*WHAT TO DO*
The response must contain the complete data, printed exactly.
#### PROVIDED DATA ####
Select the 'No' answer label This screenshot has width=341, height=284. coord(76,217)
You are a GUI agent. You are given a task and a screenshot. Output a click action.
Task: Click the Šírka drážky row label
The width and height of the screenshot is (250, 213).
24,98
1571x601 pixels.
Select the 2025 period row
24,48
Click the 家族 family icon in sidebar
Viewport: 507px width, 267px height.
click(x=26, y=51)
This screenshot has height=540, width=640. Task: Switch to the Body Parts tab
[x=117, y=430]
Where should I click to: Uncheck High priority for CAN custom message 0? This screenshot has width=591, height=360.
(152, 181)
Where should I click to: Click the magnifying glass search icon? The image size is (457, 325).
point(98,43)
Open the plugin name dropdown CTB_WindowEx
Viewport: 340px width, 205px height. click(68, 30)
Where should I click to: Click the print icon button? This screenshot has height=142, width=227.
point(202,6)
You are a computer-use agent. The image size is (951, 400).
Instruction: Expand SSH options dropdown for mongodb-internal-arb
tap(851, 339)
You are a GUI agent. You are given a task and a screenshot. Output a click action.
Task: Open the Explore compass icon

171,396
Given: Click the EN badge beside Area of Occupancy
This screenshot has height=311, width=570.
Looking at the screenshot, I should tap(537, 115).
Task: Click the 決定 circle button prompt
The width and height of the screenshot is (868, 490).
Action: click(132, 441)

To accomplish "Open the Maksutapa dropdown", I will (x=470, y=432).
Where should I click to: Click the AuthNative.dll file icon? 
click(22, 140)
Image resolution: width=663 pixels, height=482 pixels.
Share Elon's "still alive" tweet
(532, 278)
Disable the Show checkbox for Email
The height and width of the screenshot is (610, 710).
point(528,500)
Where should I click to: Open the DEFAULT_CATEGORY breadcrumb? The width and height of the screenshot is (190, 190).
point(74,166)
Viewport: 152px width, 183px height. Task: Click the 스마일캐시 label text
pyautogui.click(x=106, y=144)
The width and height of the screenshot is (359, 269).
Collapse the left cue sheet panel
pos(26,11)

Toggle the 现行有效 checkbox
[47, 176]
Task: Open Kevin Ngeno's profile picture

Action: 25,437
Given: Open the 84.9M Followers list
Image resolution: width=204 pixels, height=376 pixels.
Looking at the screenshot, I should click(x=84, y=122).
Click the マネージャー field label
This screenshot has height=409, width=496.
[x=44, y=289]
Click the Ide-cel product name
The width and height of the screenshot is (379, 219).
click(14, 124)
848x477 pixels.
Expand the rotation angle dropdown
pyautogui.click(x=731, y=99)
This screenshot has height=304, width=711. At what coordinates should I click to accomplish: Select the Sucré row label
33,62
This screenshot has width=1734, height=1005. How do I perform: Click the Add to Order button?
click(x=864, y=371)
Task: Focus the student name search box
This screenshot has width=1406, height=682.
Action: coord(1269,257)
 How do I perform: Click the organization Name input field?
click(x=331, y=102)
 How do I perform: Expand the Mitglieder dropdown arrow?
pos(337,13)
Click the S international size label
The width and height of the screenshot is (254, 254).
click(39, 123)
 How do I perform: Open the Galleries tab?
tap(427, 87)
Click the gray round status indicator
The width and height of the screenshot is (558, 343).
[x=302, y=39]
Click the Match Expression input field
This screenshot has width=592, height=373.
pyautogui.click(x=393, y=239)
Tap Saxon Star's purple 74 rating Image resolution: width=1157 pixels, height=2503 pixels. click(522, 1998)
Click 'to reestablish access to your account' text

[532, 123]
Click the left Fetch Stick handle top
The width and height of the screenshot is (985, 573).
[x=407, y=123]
####
*ANSWER TO THIS TASK*
Select the 'No' answer label This screenshot has width=341, height=284. coord(76,217)
You are a GUI agent. You are given a task and a screenshot. Output a click action.
Task: Click the Šírka drážky row label
The width and height of the screenshot is (250, 213).
24,98
1571x601 pixels.
Select the 2025 period row
24,48
Click the 家族 family icon in sidebar
Viewport: 507px width, 267px height.
click(x=26, y=51)
This screenshot has height=540, width=640. Task: Switch to the Body Parts tab
[x=117, y=430]
Where should I click to: Uncheck High priority for CAN custom message 0? This screenshot has width=591, height=360.
(152, 181)
Where should I click to: Click the magnifying glass search icon? The image size is (457, 325).
point(98,43)
Open the plugin name dropdown CTB_WindowEx
Viewport: 340px width, 205px height. click(68, 30)
Where should I click to: Click the print icon button? This screenshot has height=142, width=227.
point(202,6)
You are a computer-use agent. The image size is (951, 400).
Instruction: Expand SSH options dropdown for mongodb-internal-arb
tap(851, 339)
You are a GUI agent. You are given a task and a screenshot. Output a click action.
Task: Open the Explore compass icon

171,396
Given: Click the EN badge beside Area of Occupancy
This screenshot has height=311, width=570.
Looking at the screenshot, I should tap(537, 115).
Task: Click the 決定 circle button prompt
The width and height of the screenshot is (868, 490).
Action: click(132, 441)

To accomplish "Open the Maksutapa dropdown", I will (x=470, y=432).
Where should I click to: Click the AuthNative.dll file icon? 
click(22, 140)
Image resolution: width=663 pixels, height=482 pixels.
Share Elon's "still alive" tweet
(532, 278)
Disable the Show checkbox for Email
The height and width of the screenshot is (610, 710).
point(528,500)
Where should I click to: Open the DEFAULT_CATEGORY breadcrumb? The width and height of the screenshot is (190, 190).
point(74,166)
Viewport: 152px width, 183px height. Task: Click the 스마일캐시 label text
pyautogui.click(x=106, y=144)
The width and height of the screenshot is (359, 269).
Collapse the left cue sheet panel
pos(26,11)

Toggle the 现行有效 checkbox
[47, 176]
Task: Open Kevin Ngeno's profile picture

Action: 25,437
Given: Open the 84.9M Followers list
Image resolution: width=204 pixels, height=376 pixels.
Looking at the screenshot, I should click(x=84, y=122).
Click the マネージャー field label
This screenshot has height=409, width=496.
[x=44, y=289]
Click the Ide-cel product name
The width and height of the screenshot is (379, 219).
click(14, 124)
848x477 pixels.
Expand the rotation angle dropdown
pyautogui.click(x=731, y=99)
This screenshot has height=304, width=711. At what coordinates should I click to accomplish: Select the Sucré row label
33,62
This screenshot has width=1734, height=1005. How do I perform: Click the Add to Order button?
click(x=864, y=371)
Task: Focus the student name search box
This screenshot has width=1406, height=682.
Action: coord(1269,257)
 How do I perform: Click the organization Name input field?
click(x=331, y=102)
 How do I perform: Expand the Mitglieder dropdown arrow?
pos(337,13)
Click the S international size label
The width and height of the screenshot is (254, 254).
click(39, 123)
 How do I perform: Open the Galleries tab?
tap(427, 87)
Click the gray round status indicator
The width and height of the screenshot is (558, 343).
[x=302, y=39]
Click the Match Expression input field
This screenshot has width=592, height=373.
pyautogui.click(x=393, y=239)
Tap Saxon Star's purple 74 rating Image resolution: width=1157 pixels, height=2503 pixels. click(522, 1998)
Click 'to reestablish access to your account' text

[532, 123]
Click the left Fetch Stick handle top
The width and height of the screenshot is (985, 573).
[x=407, y=123]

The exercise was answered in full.